HaggisBurger · 02/01/2023 11:59

@Hooverthestairs lol at dog home fbi!
Your Bil sounds awful. Good for you for not allowing him into your home.

Obviously my DP has never said anything close to that or no way would I be with him. Or the PP who had someone who said fuck off mutt.

I’ve reread my OP and looking at word hostile. I wonder where the boundary between tolerance / indifference / hostility lies. It’s hard to gauge but it does feel different than when he first started coming to my house.

And I know I feel on edge for anything they do - which probably makes me quite sensitive to anything I gauge in him as being negative about them. I spend a lot of time justifying them and telling him how this is normal dog behaviour, they are pretty well behaved blah blah. I need to stop doing that. We’ve only really had jokey conversations before when I say things like “oi, they were here before you!”

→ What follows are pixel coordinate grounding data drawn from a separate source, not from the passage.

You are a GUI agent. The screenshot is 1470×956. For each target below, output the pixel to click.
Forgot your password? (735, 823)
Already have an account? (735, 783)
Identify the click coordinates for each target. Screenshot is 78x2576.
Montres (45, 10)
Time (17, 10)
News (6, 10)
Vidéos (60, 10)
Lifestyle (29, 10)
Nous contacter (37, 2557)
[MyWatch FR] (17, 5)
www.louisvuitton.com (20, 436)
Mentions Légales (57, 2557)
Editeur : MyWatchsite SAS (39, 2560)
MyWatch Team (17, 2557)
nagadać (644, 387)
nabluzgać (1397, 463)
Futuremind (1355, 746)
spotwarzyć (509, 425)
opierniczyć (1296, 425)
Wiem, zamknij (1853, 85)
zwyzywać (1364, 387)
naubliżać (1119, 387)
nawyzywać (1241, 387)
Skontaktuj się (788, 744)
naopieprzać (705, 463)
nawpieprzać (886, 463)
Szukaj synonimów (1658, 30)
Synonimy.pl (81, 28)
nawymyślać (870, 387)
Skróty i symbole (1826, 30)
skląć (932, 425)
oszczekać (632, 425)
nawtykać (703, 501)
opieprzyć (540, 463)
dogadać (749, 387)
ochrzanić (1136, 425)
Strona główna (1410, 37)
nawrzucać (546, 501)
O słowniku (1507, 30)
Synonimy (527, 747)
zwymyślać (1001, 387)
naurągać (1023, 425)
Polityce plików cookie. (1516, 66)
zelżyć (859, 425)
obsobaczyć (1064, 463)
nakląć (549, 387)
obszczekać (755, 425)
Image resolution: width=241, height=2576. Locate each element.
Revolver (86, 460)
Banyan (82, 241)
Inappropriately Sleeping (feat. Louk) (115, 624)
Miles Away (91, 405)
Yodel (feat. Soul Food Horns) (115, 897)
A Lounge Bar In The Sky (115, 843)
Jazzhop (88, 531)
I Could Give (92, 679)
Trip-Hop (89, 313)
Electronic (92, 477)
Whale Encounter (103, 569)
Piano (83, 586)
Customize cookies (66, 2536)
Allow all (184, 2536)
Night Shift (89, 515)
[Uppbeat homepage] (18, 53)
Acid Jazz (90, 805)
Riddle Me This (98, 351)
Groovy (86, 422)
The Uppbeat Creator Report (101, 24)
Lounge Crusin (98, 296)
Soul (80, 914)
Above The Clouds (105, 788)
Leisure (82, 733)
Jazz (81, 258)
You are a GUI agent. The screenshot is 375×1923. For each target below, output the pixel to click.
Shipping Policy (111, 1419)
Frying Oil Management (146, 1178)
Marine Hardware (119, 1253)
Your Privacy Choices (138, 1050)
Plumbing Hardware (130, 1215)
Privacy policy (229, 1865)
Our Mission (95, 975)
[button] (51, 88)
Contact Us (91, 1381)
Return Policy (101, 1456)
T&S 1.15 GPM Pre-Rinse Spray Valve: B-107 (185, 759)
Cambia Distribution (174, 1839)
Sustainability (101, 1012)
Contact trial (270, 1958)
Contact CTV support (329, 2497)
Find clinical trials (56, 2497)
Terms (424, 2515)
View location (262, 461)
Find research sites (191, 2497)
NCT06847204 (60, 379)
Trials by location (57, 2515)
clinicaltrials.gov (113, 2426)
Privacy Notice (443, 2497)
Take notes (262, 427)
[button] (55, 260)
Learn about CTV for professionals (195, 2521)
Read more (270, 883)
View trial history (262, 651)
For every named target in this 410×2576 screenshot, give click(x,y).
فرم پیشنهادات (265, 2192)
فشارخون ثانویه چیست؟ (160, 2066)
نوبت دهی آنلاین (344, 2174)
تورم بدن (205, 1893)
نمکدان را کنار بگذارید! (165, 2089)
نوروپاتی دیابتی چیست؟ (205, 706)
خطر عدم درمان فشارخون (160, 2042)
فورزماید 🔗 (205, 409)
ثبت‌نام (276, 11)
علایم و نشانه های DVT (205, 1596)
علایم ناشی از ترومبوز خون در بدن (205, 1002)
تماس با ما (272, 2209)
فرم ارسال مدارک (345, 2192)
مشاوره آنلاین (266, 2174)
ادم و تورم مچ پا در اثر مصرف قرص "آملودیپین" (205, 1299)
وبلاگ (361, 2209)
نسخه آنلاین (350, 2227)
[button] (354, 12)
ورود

I defo need to have a proper adult conversation with him about how it makes me feel and see if we can find a middle ground and agree what tolerance looks like and respect for what I entail.

OP posts:
HaggisBurger · 02/01/2023 12:02

@warmeduppizza - that sounds like quite a mature middle ground. Does your DH ever suggest getting a dog now or is it just a non-issue?

OP posts:
Mischance · 02/01/2023 12:12

They don’t shed hair or slobber or fart - I think you should take them to the vet - or are they avatars?

My sympathy is all with your partner - he is tolerating the dogs, but not liking them - he deserves a medal.